According to Steranka, this technique has given Lumileds more control over the colour-temperature of its devices, and therefore over the whiteness of the emitted light. A low colour-temperature implies warmer (more yellow/red) light, whereas a high colour-temperature means that a colder (more blue) light is emitted.
The end of a bitter battle over intellectual property (IP) rights for GaN LEDs may help to accelerate LED development. Lumileds signed a cross-licensing agreement with its Japanese rival Nichia in October 2002. Under the terms of the agreement, the two companies will share IP rights to their respective LED technologies. "This removes the concern that there will be lawsuits," said Steranka. "There is going to be an acceleration of the technology development as we share the IP. It will help market adoption and prices will come down."
Emerging applications With brighter, cheaper devices on the horizon, where are white LEDs likely to have the most impact? Steranka thinks the market will pick up rapidly in flashlamps (torches), while handheld torches and bicycle lamps that make use of white LEDs are already available and are likely to grow in popularity as performance improves and prices fall.
Another promising sector is medicine. Surgeons could soon be wearing white LED spotlights on their heads while performing operations. "The light can then shine where the surgeon is looking without casting shadows," explained Steranka. Lumileds has teamed up with RIMSA, an Italian medical-lighting specialist, to develop the world's first surgical lamp based on white LEDs. The new PentaLED lamp, which will be available this autumn, uses five Lumileds Luxeon V LEDs to give a longer-lasting and energy-efficient alternative to conventional halogen-based lamps. The 25 W lamp emits 600 lm and offers a lifespan of 50,000 h.
There are also signs that companies and department stores are starting to consider white LEDs. "Places that do lifetime calculations and understand the energy savings might be willing to pay the upfront price premium for an LED," said Steranka.
In many cases, the adoption of white LEDs will be driven by market acceptance of coloured LEDs in niche applications. Steranka says there is already rapid replacement of incandescent lamps in traffic lights in the US. In Europe, coloured LEDs are becoming the source of choice in centre high-mounted stop-lights in cars.
Last year, Luxeon V LEDs made their debut in the headlights of a concept car showcased at the Geneva Motor Show. "LED headlights are going to happen," said Steranka. "I think in 2006 we will see the first headlights and then by 2010 there will be a reasonable number."
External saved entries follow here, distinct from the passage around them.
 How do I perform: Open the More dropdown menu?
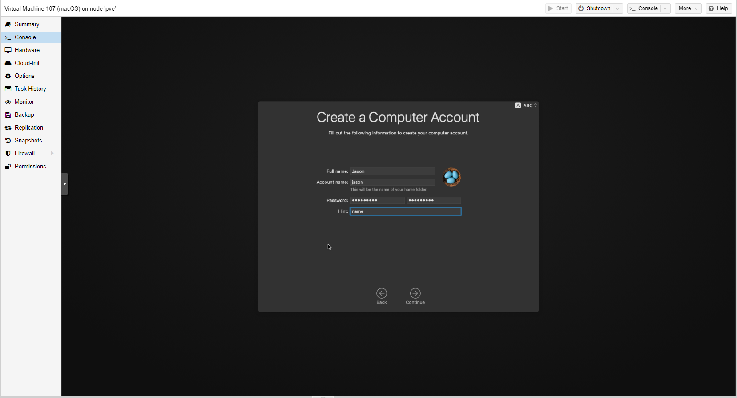coord(688,8)
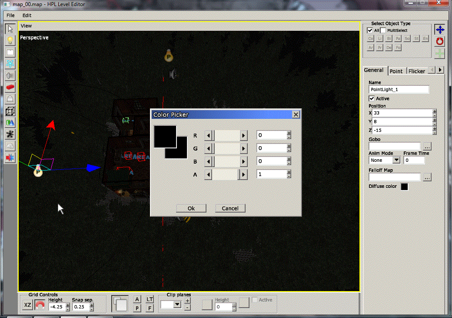Switch to the red rotate tool
This screenshot has height=318, width=452.
(440, 41)
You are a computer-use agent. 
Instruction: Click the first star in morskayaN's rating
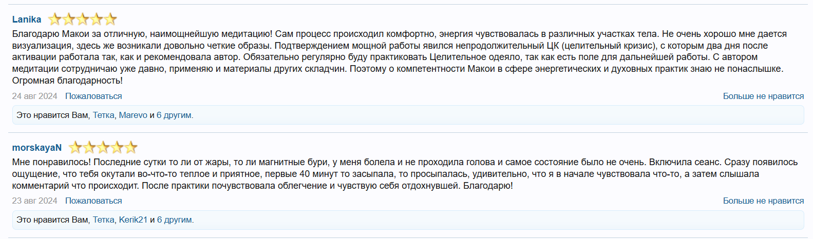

But just how long will it take for LEDs to break into the general lighting market? "I don't see this as a case where there will be a specific threshold where all of a sudden people will stop buying incandescent lamps and replace them with LEDs. It will be a gradual replacement," said Steranka.
He added: "I believe you will see LED illumination applications in the 10-year timeframe, but you will still see incandescents out there. Getting into the home is going to be the most challenging, where upfront cost is vitally important."
But while it is likely that white LEDs will ultimately start to steal market share from incandescent lamps, they face much stiffer competition from fluorescent tube lighting.
The low price and incredible efficiency (70-80 lm/W) of fluorescent tubes will be very hard to beat, meaning that displacing the technology could prove impossible. "I can't say that I see a clear path for that ever happening," concluded Steranka.